Dec. 24 (Bloomberg) -- KB Financial Group Inc. Chairman Euh Yoon Dae ruled out a bid for rival Woori Finance Holdings Co. and said he’ll continue cutting jobs to help quadruple return on equity by next year.
Euh, 65, reiterated his opposition to buy the South Korean government’s $6 billion stake in Woori even as a state entity said it would change the sale process after a group of bidders dropped out. KB Financial, owner of the country’s biggest lender, will seek growth in non-banking businesses to boost return on equity to 13 percent, he said.

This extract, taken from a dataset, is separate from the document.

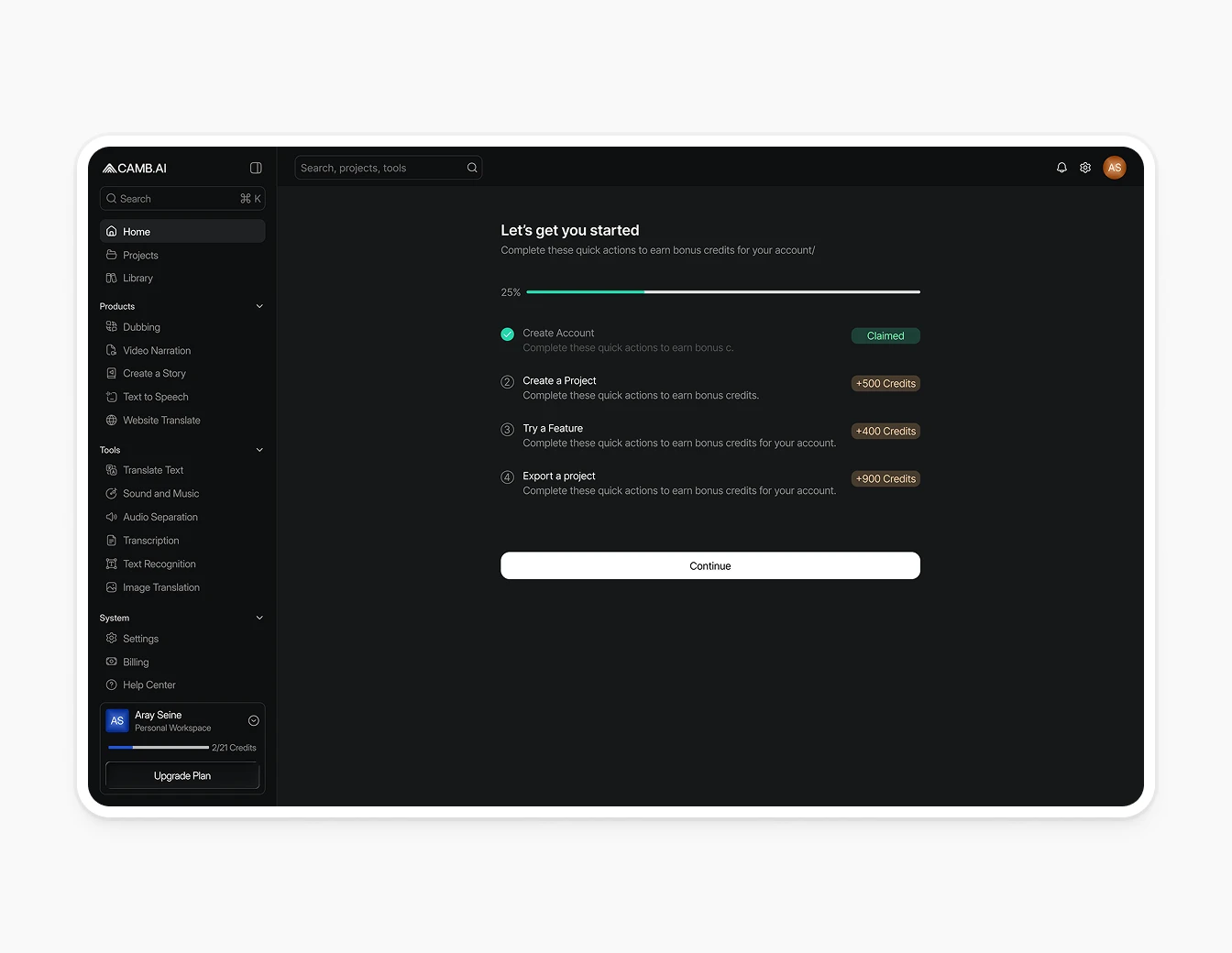This screenshot has width=1232, height=953.
Task: Open the Sound and Music tool
Action: pos(160,493)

“The return on equity is more important” over the next two years than expanding by acquiring a stake in Woori, Euh said in an interview at his office in Seoul yesterday. “We’ll try to fulfill a certain level of ROE, rather than focusing on size.”
Euh, who began a three-year term as chairman in July, has pledged to cut costs and boost fee income with new services. The company’s Kookmin Bank unit slashed 3,244 jobs, about 12 percent of its workforce, in November. KB posted a record 335 billion won ($290 million) loss for the second quarter and a 53 percent plunge in third-quarter profit from a year earlier because of provisions for soured construction loans.
To bolster return on equity, a measure of how well a company uses reinvested earnings, to 13 percent, Seoul-based KB Financial will widen its net interest margin and expand businesses such as life insurance and investment banking, Euh said. KB, set up as a financial holding group in September 2008, had return on equity of 3.25 percent in 2009, according to the company.
Euh didn’t specify how many additional jobs he’ll cut.
KB Financial’s ROE for 2010 as a whole may be negative, as the company expects a fourth-quarter loss amid about 680 billion won in costs for an early-retirement program at its bank unit, Euh said. Net income plunged 39 percent to 315 billion won in the first nine months of the year.
“After clearing up bad loans with pre-emptive provisions and staff reduction, KB Financial will see a reasonable profit for its size next year,” said Ku Yong Uk, a banking analyst at Daewoo Securities Co. in Seoul who advises investors to buy the stock. “The chairman may want to look for some takeovers maybe after one year or so.”
KB Financial slid 0.8 percent to 58,500 won at 3 p.m. close in Seoul. The stock has dropped 2 percent this year compared with the key Kospi index’s 21 percent gain.
South Korea plans to review the proposed Woori stake sale after the Public Fund Oversight Committee said Dec. 17 that it would suspend the divestment process following the withdrawal by a group of potential buyers led by Woori employees.
The group, seen as the strongest candidate to purchase the 57 percent stake in the country’s largest financial company by assets, said on Dec. 13 that it abandoned the plan because the government was asking for too high a price.
Hana Financial Group Inc.’s planned takeover of Korea Exchange Bank, which will make Hana the nation’s third-largest financial company by assets ahead of Shinhan Financial Group Co., will mean “tougher competition” for KB Financial, Euh said.
“Hana will become more efficient than now because of diversity in its business lines,” he said.